Il fatto che oggi ci siano molte persone che ballano o imparano a ballare la pizzica, partecipando a “La Notte della Taranta” e ad altri concerti simili, è molto interessante perché è un modo per tornare a un rituale dionisiaco dove si vive un’ex-stasis letteralmente intesa, ovvero un’uscita dalla stasi dell’uomo inteso come consumatore per cercare, anche se per un breve momento, di evadere da sé o dal contesto e di entrare in una dimensione meno razionale, di tentare di comunicare con gli altri in forme nuove, di avere un syn-pathos e un desiderio di condivisione di emozioni.
E’ stato pubblicato un numero di “Dada. Rivista di antropologia post-globale”, di cui sei direttore, dedicato alla trance. Qual è il rapporto tra musica, suono e trance ?
C’è un testo classico di Gilbert Rouget, intitolato La musique et la transe, ricco di spunti interessanti: non c’è un rapporto molto diretto tra musica e trance, nel senso che non c’è una musica ascoltata la quale chiunque può automaticamente raggiungere la trance.
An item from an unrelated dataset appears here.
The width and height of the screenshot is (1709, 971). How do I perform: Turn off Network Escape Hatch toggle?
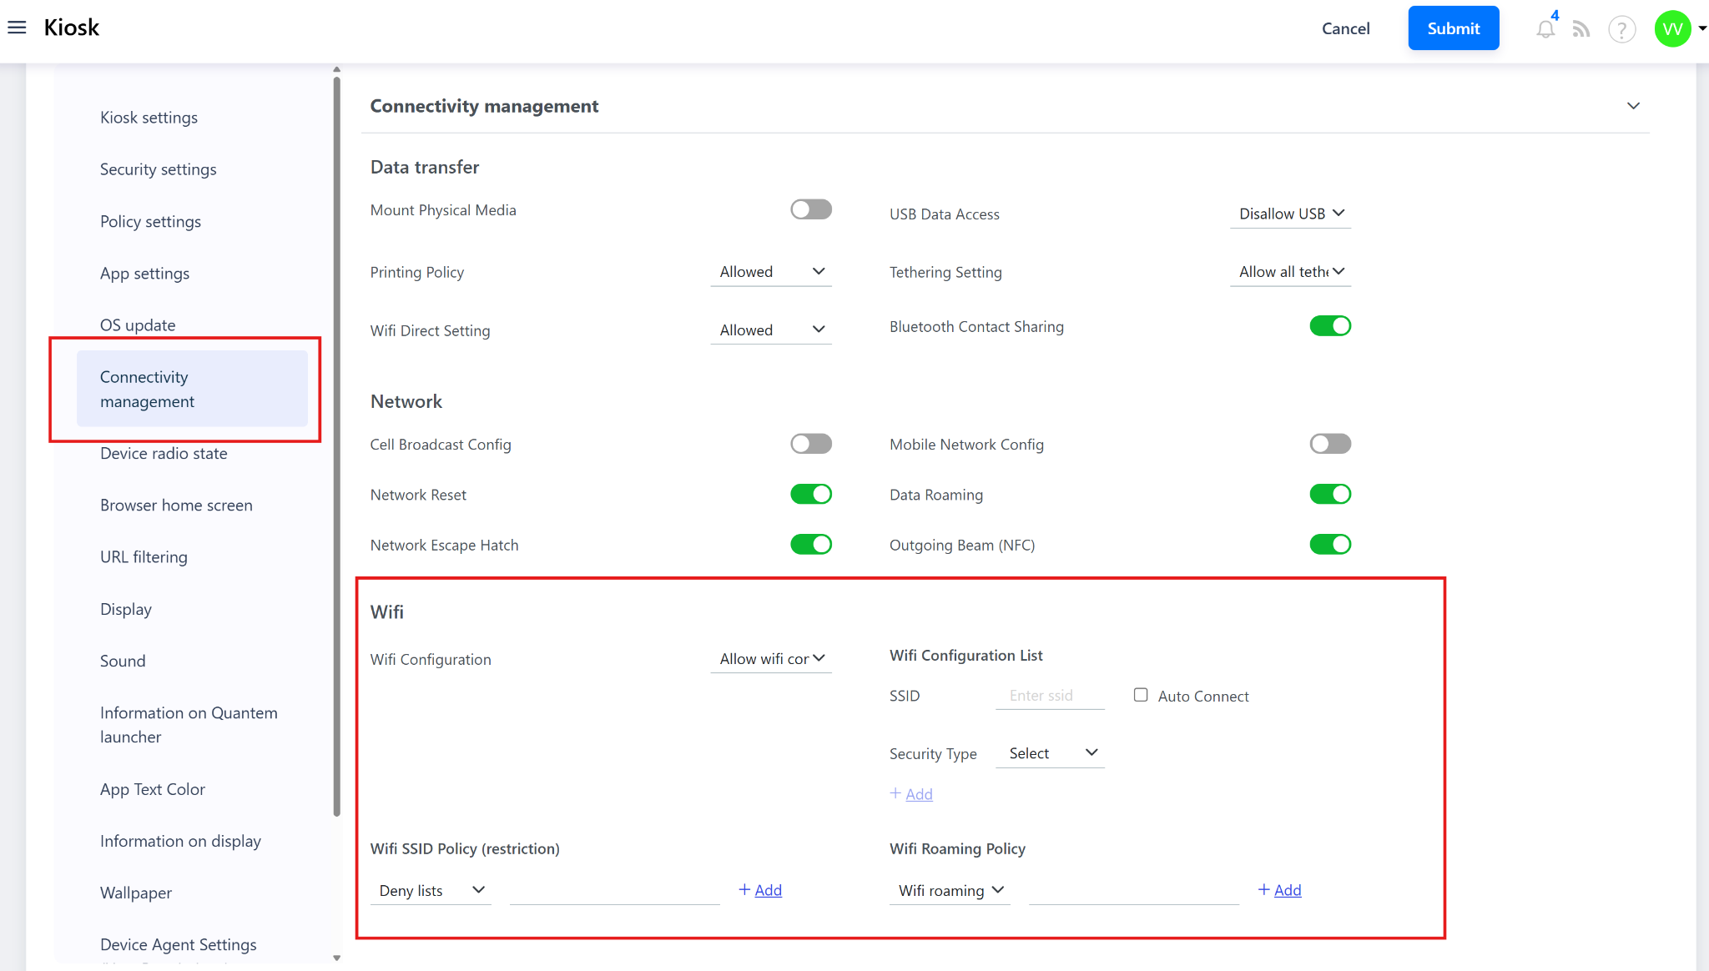pyautogui.click(x=811, y=545)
Sicuramente c’è una relazione forte tra suono e trance, non fosse altro che per la parola che è un suono. Ci possono essere delle induzioni di trance, complesse da attuare, senza l’uso di parole ma solo con vibrazioni o percussioni: è un sistema tecnicamente molto elaborato e tra i meno utilizzati. Tornando al rapporto tra musica e trance, un individuo può amare particolarmente una musica, con cui ha una relazione profonda e che potrebbe procurargli degli stati modificati di coscienza ma se non sono ritualizzati non si può dire che siano adatti a realizzare la trance. Forse per chi suona è diverso: lo stesso Rouget parlava di “tranz des vaches” e si riferiva a chi suona il corno alpino, tipico della Svizzera; soffiando si possono raggiungere forme di iper-ossigenazione o di ipo-ossigenazione, contribuendo a raggiungere uno stato confusionale e la destrutturazione dell’ordine percettivo-sensoriale abitudinario che è una condicio sine qua non per l’entrata in trance. Le prospettive, quindi, sono due: una è quella del suonatore e l’altra è quella di chi sta ascoltando, ma sono diverse; chi suona ha più probabilità di andare in trance rispetto a chi sta ascoltando.
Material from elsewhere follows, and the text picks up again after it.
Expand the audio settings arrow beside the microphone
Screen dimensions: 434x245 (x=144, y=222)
Il suono, invece, permette l’analogia perché, come dicevamo, si esce dal sistema del pensiero “binario” logico-speculativo: già questo permette di porre delle condizioni al contorno favorevoli all’entrata in trance. Ancora, il percorso verso la trance può essere definito in vari modi. Per semplificare, secondo un acronimo elaborato dalla Scuola di Ipnosi di Torino, ossia “Se Molta Fede”, ci riferiamo ad una sincronizzazione emotiva: ad esempio, uno schioccare di dita o un suono profondo creano la condizione per sincronizzarsi emotivamente. Successivamente si destruttura, magari con un altro suono, quello che è l’assetto ordinario dell’individuo e si entra, con ulteriore passo, in un nuovo contesto che porta ad uno stato modificato di coscienza. Il suono, quindi, aiuta a sincronizzare e a destrutturare l’esperienza di partenza e, dunque, mette subito in una condizione ideale per entrare in trance. In seguito, dovranno essere compiuti gli altri passi… e in ciò gioca un ruolo fondamentale la parola, come viene pronunciata e la sua tonalità. Non è così?